Après quelques doigts dans les yeux, un camion s'arrête devant nous. A force de gestes et de phrases répétées 10 fois, on finit par comprendre qu'il y a trop de neige au col pour qu'on passe, et qu'il vaut mieux mettre les vélos à l'arrière du camion. En montant au col, la route est gelée et le camion patine, et nous, on réalise qu'on ne serait jamais montés! Ivan, le chauffeur, n'est pas très bavard et nous non plus: on préfère qu'il garde les mains sur le volant plutôt que de faire des gestes. Il arrive quand même à nous faire comprendre qu'on est invités chez lui ce soir. Rebelote : vin, turschia, rakija...


Maintenant la route jusqu'à Elhovo est plate et plutôt jolie. Nous traversons des villages bien traditionnels! Le ciel s'est dégagé et l'accueil de notre ami John est magnifique.
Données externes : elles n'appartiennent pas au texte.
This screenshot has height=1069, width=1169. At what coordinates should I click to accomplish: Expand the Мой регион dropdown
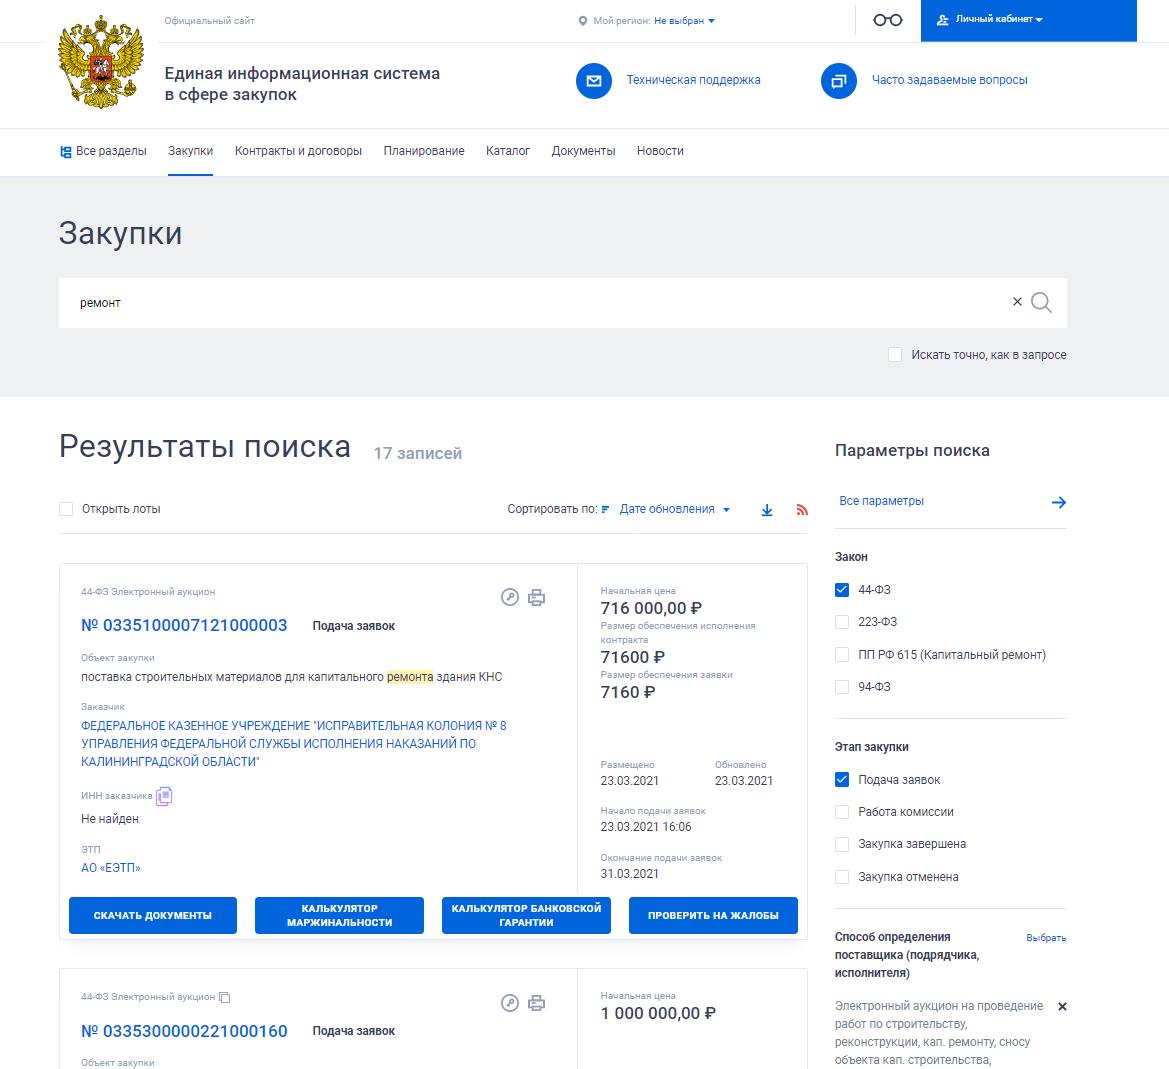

Bonne bouffe, discussions intéressantes, programme alléchant pour les prochains jours!

ON reste six jours chez John, C'est un peu plus que prévu, mais les 50 centimètres de neige tombés en 24 heures ont changé nos plans. L'hiver il n'y a pas grand chose à faire, à part jouer aux boules avec les amis de John, cuisiner, manger, et aller faire la fête au café du village!

La route est glissante quand on part vers la Turquie et le vent glacial qui souffle nous fait passer de -7 à -15°C. La frontière de l'Asie est à 35 kilomètres...

 

En Bulgarie, et dans les Balkans en général, nous avons pris une vraie leçon d'hospitalité. Au retour, parmi tous nos projets, avoir un panier de chaussons et une porte ouverte aux étrangers aura une place de première importance, c'est certain. Nous n'oublierons jamais tous ces gens qui nous ont accueillis comme si nous étions de la famille, et qui nous ont offert tout ce qu'il pouvait et même un peu plus.

On a entendu de belles choses sur l'hospitalité turque. On vous en dira des nouvelles bientôt, du moins on espère!